Look below for the line containing "How do I perform: Select" and the line containing "Open the font weight dropdown showing Bold"; repeat exactly those two lines and all lines between them, and nothing else.

* **DATA FOR THIS TASK**
□ □ □ □ □ □ □

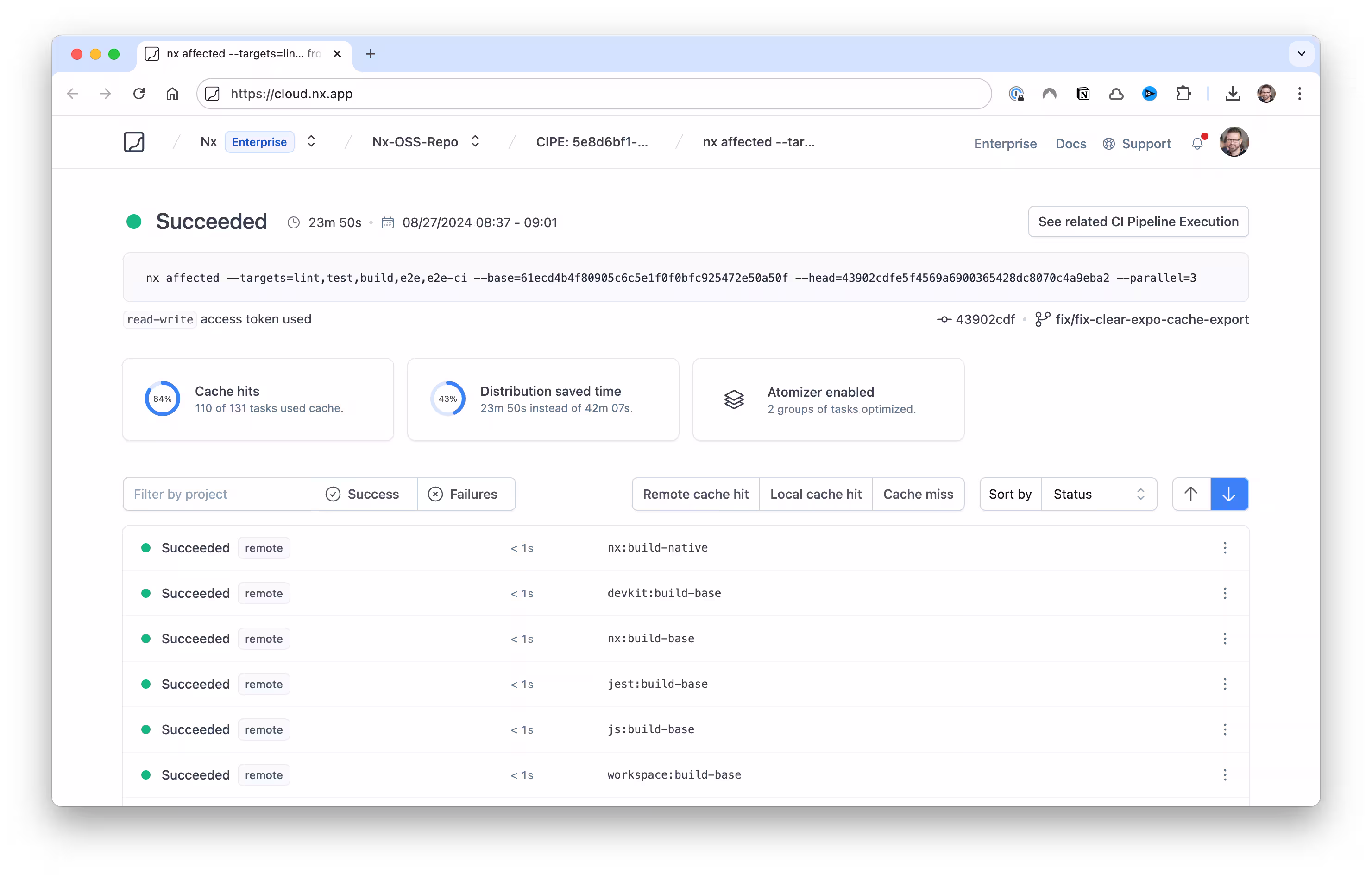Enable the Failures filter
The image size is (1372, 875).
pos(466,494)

□ □ □ □ □ □ □

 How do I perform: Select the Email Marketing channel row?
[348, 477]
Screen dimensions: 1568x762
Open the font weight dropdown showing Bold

□ □ □ □ □ □ □

* **EXERCISE SOLUTION**
 How do I perform: Select the Email Marketing channel row?
[348, 477]
Screen dimensions: 1568x762
Open the font weight dropdown showing Bold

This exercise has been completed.